Ricordo, come fosse oggi, che sotto i portici orientali  di piazza San Carlo, accanto all’omonima farmacia, non poteva passare inosservato un compatto gruppo di ex paracadutisti, in abiti civili, accumunati dai caratteristici baschi amaranto che indossavano.
All’improvviso, fra lo stupore di tutti i presenti, proveniente dalla Galleria San Carlo apparve Mario Capanna che intendeva, in maniera provocatoria, ribadire che la Milano, messa a ferro e fuoco quotidianamente, apparteneva a loro!

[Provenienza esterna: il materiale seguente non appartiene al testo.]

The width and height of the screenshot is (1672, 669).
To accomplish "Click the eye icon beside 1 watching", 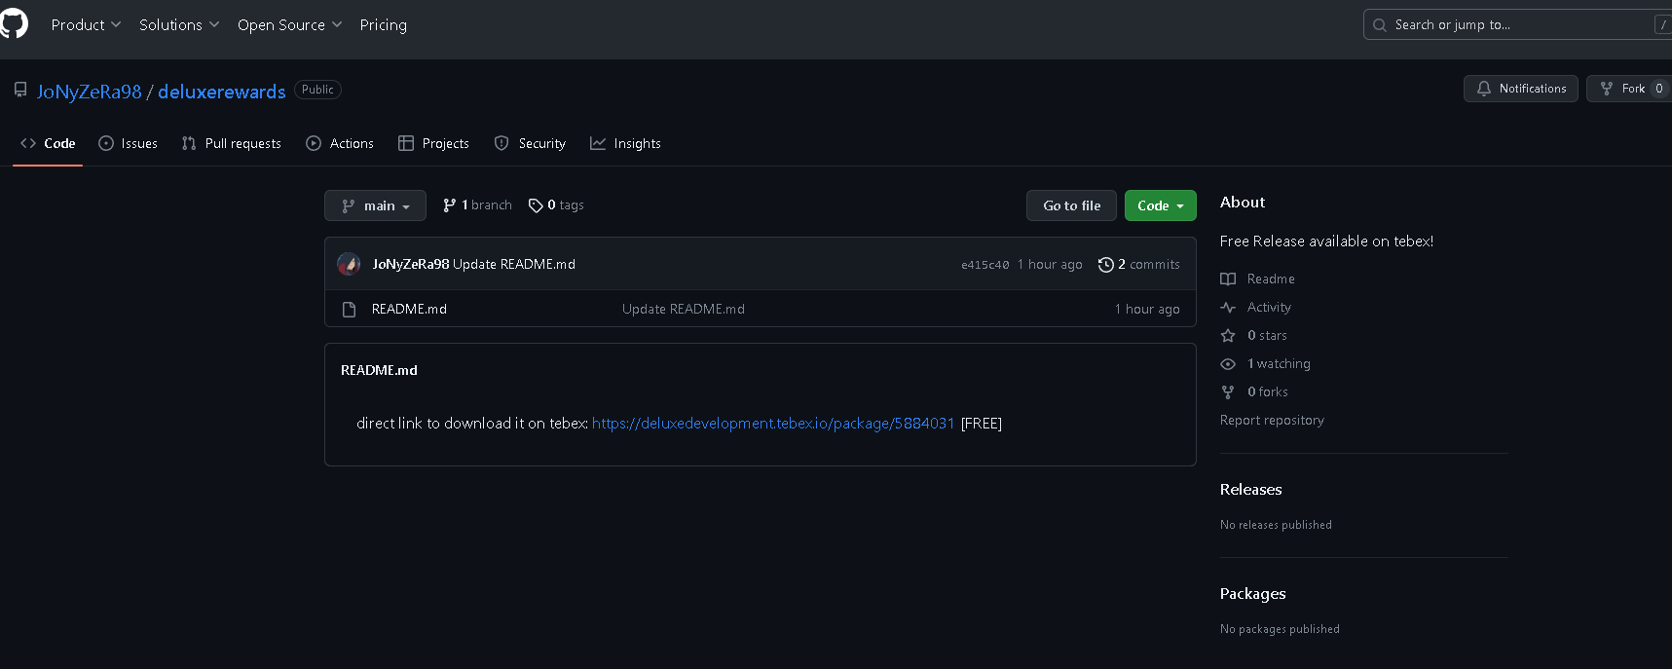I will click(1228, 364).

Mal gliene incolse, perché venne subito circondato e malmenato dagli ex colleghi di Annarumma e da altri cittadini presenti, e certamente sarebbe stato linciato se in suo soccorso non fossero intervenuti tempestivamente alcuni baschi amaranto!
Nel frattempo, quelli che erano rimasti davanti all’ingresso della già citata farmacia , afferrarono e sollevarono la serranda a maglie che chiudeva l’accesso ai locali e, dopo aver spalancato la porta a vetri , buttarono, come un sacco di patate, all’interno dell’esercizio l’improvvido provocatore.
Infine fecero muro all’ingresso della farmacia per scongiurare così  l’eventuale assalto dei più facinorosi .
Dopo una decina di minuti arrivò il commissario Calabresi con alcuni agenti della “politica”  e , fatto uscire dalla farmacia Capanna , lo prese sottobraccio e lo scortò all’autovettura di servizio per portarlo in Questura in Via Fatebenefratelli.
E allora caro Capanna,  rimembri ancora quei baschi amaranto che, in quegli anni tanto formidabili , ti sottrassero ad un quasi certo linciaggio?
Concludo ricordando solo che, terminata la funzione e caricato il feretro sul carro funebre che lo avrebbe riportato al paese di origine, la folla non accennava ad andarsene, anche perché, e forse è solo un’opinione personale, non sembrava vero che la città fosse ritornata ai cittadini.
Però la calma durò molto poco in quanto qualcuno fra i presenti cominciò ad urlare: alla Statale! alla Statale! ed una marea di manifestanti s’incamminò verso la vicina Via Festa del Perdono, sede dell’università occupata. Ma questa è un’altra storia.